* [Problem to solve]: Swap "sailboat" for "rowboat" in the lines between the one holding "Task: Open the Бумаги" and the one holding "Action: tap(180, 1525)", inclusive. Give back only those lines, with everything else unchanged.

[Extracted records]
— Begin —

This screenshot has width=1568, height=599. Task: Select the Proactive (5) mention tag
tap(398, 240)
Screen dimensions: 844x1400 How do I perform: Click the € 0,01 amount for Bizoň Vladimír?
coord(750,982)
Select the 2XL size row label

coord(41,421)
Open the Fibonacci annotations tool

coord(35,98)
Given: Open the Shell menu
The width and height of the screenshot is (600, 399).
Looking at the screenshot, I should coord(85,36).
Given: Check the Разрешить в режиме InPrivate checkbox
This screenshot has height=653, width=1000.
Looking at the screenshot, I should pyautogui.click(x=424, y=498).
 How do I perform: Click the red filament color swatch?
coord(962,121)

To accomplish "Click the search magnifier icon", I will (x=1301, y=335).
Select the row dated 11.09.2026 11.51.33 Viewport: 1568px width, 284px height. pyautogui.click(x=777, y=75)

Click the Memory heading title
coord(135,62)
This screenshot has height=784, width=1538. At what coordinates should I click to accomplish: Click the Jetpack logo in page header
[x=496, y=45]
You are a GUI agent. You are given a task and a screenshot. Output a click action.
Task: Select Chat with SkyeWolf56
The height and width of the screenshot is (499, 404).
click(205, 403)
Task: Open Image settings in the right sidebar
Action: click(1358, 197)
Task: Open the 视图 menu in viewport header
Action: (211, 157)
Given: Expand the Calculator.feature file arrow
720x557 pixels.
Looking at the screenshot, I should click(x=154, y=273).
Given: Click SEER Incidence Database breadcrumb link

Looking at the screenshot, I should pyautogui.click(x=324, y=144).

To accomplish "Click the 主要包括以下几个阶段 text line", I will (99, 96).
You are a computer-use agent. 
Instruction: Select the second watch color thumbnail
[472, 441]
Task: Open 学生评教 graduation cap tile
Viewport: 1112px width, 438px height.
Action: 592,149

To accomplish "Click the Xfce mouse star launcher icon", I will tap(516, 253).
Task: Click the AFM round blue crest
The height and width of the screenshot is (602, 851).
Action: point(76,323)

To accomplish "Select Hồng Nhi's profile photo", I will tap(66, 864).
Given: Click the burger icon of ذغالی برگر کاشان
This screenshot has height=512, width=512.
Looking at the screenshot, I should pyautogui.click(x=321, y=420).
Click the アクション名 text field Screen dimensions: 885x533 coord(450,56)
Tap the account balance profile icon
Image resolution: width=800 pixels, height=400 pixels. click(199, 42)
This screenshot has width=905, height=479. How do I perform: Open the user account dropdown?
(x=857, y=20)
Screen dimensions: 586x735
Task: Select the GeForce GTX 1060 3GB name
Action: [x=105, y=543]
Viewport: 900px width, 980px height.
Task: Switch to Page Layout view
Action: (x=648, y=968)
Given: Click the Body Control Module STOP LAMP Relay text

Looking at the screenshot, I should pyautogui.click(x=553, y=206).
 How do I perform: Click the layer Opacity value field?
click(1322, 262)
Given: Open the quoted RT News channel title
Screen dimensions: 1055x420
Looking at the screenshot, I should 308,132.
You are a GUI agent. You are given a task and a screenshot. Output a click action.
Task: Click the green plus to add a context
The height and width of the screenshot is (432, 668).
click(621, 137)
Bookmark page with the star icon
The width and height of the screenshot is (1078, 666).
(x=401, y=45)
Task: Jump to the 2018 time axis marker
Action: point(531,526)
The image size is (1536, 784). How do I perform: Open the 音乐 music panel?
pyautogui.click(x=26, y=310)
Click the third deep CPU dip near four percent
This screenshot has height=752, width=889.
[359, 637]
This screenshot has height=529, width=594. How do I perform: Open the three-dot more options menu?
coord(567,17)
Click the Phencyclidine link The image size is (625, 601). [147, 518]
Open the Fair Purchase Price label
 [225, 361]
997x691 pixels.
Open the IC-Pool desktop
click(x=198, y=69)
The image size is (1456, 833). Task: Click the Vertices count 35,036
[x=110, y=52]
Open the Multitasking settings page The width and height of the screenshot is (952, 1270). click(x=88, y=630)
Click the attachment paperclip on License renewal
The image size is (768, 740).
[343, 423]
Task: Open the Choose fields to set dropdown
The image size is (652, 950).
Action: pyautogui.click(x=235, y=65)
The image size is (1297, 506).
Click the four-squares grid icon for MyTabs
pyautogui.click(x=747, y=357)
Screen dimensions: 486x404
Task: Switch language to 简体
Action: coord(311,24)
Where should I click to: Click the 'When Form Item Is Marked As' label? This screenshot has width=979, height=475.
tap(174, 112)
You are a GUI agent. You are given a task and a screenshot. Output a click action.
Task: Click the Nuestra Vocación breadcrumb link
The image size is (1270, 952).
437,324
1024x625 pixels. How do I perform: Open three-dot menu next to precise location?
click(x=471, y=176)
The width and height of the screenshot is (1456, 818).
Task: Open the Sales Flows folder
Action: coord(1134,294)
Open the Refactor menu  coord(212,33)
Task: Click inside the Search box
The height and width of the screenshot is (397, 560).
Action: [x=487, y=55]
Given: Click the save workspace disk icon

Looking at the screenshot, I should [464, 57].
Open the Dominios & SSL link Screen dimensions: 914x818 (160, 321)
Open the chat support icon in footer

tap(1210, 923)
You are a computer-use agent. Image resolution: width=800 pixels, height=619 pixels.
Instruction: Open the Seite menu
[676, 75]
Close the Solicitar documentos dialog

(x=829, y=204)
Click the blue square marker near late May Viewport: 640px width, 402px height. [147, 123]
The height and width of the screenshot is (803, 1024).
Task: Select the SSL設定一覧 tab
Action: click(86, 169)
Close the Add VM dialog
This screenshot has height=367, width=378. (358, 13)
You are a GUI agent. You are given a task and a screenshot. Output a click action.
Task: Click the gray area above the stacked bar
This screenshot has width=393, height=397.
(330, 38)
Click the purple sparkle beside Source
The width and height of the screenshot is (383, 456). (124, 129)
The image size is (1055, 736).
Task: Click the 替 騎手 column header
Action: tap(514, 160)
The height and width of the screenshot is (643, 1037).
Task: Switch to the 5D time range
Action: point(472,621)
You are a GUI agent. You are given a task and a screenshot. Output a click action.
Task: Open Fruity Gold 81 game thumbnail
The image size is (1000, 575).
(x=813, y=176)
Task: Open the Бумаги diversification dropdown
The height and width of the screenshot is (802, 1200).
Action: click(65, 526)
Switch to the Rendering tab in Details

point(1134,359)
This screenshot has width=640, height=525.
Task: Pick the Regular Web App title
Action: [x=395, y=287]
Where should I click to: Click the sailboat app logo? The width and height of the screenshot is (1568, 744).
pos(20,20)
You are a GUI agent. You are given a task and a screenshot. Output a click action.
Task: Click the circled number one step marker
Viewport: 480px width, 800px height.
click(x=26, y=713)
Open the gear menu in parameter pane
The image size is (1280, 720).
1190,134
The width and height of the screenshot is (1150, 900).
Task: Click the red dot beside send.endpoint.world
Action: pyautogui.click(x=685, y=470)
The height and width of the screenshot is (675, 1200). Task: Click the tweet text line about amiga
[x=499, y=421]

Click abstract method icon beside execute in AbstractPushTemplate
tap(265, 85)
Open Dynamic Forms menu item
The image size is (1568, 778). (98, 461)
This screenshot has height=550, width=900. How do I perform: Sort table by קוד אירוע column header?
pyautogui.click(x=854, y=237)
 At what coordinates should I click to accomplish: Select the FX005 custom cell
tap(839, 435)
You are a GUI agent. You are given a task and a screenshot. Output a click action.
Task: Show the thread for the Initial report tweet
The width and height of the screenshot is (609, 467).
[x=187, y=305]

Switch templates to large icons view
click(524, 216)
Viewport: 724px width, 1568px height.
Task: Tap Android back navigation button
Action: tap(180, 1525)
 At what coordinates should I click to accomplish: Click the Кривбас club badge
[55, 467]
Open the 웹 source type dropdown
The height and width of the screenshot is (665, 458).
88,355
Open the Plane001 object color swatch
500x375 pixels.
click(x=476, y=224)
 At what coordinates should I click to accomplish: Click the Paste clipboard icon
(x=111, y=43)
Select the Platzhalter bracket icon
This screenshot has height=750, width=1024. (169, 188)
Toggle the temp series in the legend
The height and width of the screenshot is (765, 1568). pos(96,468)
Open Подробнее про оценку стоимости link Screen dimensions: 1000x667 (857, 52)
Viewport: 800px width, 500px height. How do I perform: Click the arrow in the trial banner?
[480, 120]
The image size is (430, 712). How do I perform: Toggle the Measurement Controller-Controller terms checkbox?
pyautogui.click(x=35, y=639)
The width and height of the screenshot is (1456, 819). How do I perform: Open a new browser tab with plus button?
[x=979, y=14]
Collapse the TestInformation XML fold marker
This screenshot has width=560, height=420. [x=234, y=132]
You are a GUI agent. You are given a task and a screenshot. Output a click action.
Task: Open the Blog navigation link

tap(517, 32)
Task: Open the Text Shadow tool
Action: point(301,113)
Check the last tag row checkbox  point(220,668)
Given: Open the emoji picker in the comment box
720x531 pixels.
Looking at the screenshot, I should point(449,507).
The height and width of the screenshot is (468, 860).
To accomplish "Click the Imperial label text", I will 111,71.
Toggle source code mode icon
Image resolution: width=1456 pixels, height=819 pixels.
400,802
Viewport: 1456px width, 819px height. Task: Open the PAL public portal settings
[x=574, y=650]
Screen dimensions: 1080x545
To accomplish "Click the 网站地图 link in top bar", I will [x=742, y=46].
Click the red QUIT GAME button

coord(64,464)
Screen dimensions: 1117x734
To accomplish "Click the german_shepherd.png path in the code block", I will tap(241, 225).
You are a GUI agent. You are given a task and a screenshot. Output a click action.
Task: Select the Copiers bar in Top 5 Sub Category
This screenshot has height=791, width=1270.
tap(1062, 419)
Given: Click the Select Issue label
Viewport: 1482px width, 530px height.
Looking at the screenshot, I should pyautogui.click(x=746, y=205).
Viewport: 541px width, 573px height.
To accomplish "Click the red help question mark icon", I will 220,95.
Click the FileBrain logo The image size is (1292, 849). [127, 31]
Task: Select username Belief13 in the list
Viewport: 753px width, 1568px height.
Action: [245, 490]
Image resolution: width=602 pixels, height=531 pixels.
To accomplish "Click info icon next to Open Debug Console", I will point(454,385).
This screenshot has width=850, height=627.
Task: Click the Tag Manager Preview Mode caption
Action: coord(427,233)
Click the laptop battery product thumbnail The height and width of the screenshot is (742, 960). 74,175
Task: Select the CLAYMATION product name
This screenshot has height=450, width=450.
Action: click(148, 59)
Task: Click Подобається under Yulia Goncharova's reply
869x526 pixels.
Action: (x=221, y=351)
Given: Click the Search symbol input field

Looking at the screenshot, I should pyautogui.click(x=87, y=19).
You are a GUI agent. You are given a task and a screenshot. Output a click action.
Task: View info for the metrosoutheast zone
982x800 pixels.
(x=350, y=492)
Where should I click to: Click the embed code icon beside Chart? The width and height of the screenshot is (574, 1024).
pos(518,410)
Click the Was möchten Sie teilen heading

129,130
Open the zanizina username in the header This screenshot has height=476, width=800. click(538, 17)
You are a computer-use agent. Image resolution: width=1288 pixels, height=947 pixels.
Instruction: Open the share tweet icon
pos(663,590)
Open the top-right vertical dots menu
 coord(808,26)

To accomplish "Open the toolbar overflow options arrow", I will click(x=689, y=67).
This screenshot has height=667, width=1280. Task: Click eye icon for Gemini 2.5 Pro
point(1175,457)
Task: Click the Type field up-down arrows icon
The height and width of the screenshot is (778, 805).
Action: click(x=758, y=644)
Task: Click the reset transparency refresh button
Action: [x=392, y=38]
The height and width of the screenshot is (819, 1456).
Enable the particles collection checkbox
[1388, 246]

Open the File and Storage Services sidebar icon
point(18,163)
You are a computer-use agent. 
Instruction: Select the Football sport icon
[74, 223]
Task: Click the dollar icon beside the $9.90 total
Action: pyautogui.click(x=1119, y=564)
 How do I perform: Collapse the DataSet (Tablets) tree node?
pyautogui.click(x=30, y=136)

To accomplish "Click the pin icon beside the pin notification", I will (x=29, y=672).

— End —

* [Complete output]:
Task: Open the Бумаги diversification dropdown
The height and width of the screenshot is (802, 1200).
Action: click(65, 526)
Switch to the Rendering tab in Details

point(1134,359)
This screenshot has width=640, height=525.
Task: Pick the Regular Web App title
Action: [x=395, y=287]
Where should I click to: Click the rowboat app logo? The width and height of the screenshot is (1568, 744).
pos(20,20)
You are a GUI agent. You are given a task and a screenshot. Output a click action.
Task: Click the circled number one step marker
Viewport: 480px width, 800px height.
click(x=26, y=713)
Open the gear menu in parameter pane
The image size is (1280, 720).
1190,134
The width and height of the screenshot is (1150, 900).
Task: Click the red dot beside send.endpoint.world
Action: pyautogui.click(x=685, y=470)
The height and width of the screenshot is (675, 1200). Task: Click the tweet text line about amiga
[x=499, y=421]

Click abstract method icon beside execute in AbstractPushTemplate
tap(265, 85)
Open Dynamic Forms menu item
The image size is (1568, 778). (98, 461)
This screenshot has height=550, width=900. How do I perform: Sort table by קוד אירוע column header?
pyautogui.click(x=854, y=237)
 At what coordinates should I click to accomplish: Select the FX005 custom cell
tap(839, 435)
You are a GUI agent. You are given a task and a screenshot. Output a click action.
Task: Show the thread for the Initial report tweet
The width and height of the screenshot is (609, 467).
[x=187, y=305]

Switch templates to large icons view
click(524, 216)
Viewport: 724px width, 1568px height.
Task: Tap Android back navigation button
Action: tap(180, 1525)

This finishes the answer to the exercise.